New project: MythTV voice control

(originally from https://web.archive.org/web/20161024021737/http://ajcsystems.com/blog/blog/2012/06/11/new-project-mythtv-voice-control/)

From the README:

This script listens to a small set of voice commands in US English and translates them into instructions for a MythTV frontend. The intention is to emulate the voice control capabilities of an Xbox360 with a Kinect (e.g., you can say “Xbox pause” and it will cause the currently playing video to pause).

This post will detail some of the process I’ve gone through to get this working as far as it is, and what’s left to do.

Initial idea

My wife and I recently had a baby, so we find ourselves a) watching a lot of TV in the middle of the night, b) with our hands full. I’ve become a huge fan of the voice control capabilities of our Xbox360, and I wanted to add that functionality to my homebrew HTPC running MythTV.

Background: Sphinx / Pocketsphinx

CMU Sphinx is an open-source toolkit for speech recognition. The project has several parts, but the one we’re concerned with here is called “Pocketsphinx”. It’s a programmable library that can take a variety of language models and use them to recognize speech patterns from audio data.

Building the listening daemon

I started out by following the tutorial Using PocketSphinx with GStreamer and Python and setting up the demo code it provides. I stripped out the GTK app part of it and replaced it with a gobject.MainLoop(), since I didn’t care about having a GUI interface. The pocketsphinx library requires two components, a language model and a dictionary; I used the lmtool web-based utility provided by CMU to generate them for a small text corpus of simple voice commands (e.g. “tivo pause”). After adding some manual tweaks to the dictionary file to account for my personal speech patterns (such as the way I pronounce “pause”), I had a working recognizer.

Next step: controlling the MythTV frontend. This was actually pretty easy, thanks to the MythTV python bindings. I wired up a quick dispatch-table-ish structure to handle the different voice commands I wanted to use and their implementations in the MythTV API, and I was able to start controlling my MythTV HTPC with voice commands.

Echo cancellation

When I started this project, I thought the hardest part would be getting the speech recognition working. Thanks to CMU Sphinx, that part has actually been fairly simple. The really hard part (which I’ve not yet solved) has been trying to get echo cancellation working on the MythTV audio output and the audio input of the listening daemon.

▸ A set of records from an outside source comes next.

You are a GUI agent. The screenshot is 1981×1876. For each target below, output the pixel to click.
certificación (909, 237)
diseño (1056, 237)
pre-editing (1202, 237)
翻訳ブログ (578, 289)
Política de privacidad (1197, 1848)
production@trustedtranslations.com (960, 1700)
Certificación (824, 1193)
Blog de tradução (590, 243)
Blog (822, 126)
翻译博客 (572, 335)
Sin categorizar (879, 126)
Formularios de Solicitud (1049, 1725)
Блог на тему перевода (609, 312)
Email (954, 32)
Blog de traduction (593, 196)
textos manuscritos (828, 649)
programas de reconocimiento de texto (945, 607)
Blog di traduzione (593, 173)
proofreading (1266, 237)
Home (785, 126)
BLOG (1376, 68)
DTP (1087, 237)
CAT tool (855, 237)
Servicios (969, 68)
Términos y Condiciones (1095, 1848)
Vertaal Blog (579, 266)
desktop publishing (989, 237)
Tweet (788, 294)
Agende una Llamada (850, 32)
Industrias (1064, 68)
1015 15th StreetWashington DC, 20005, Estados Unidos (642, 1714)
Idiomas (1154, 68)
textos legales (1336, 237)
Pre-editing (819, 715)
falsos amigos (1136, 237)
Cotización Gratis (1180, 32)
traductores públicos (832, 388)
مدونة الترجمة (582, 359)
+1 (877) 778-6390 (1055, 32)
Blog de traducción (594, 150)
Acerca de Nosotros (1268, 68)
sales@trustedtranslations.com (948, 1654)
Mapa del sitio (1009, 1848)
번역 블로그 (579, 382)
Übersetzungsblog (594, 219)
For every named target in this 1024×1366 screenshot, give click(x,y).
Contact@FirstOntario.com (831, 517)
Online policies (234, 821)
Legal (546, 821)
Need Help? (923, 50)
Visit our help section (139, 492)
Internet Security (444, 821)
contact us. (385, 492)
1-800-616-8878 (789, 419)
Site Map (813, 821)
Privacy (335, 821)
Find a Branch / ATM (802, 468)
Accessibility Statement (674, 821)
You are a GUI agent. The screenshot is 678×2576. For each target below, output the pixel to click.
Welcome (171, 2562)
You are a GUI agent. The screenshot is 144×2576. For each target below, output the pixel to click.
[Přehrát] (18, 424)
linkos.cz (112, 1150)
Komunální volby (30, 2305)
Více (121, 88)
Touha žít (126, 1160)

Some background on echo cancellation may be in order (since I didn’t know any of this when I started). When you use a speakerphone in a meeting, the voices of the people at the other end of the line that the speakerphone plays technically count as audio inputs to the microphones; and since the speakers are much closer to the mics on the device than the humans sitting around the table, the audio output can easily overwhelm the listening capability of the phone. This can cause feedback (ugly painful squealing noises), echo, poor sound quality, etc., and make it hard to have a conversation. Thus, speakerphones implement a class of algorithm called echo cancellation; these algorithms take the recently output audio stream into account as part of the input audio processing step, and attempt to remove those components to prevent rebroadcasting them to the other party (i.e. echo), feedback, and all the other bad consequences I mentioned.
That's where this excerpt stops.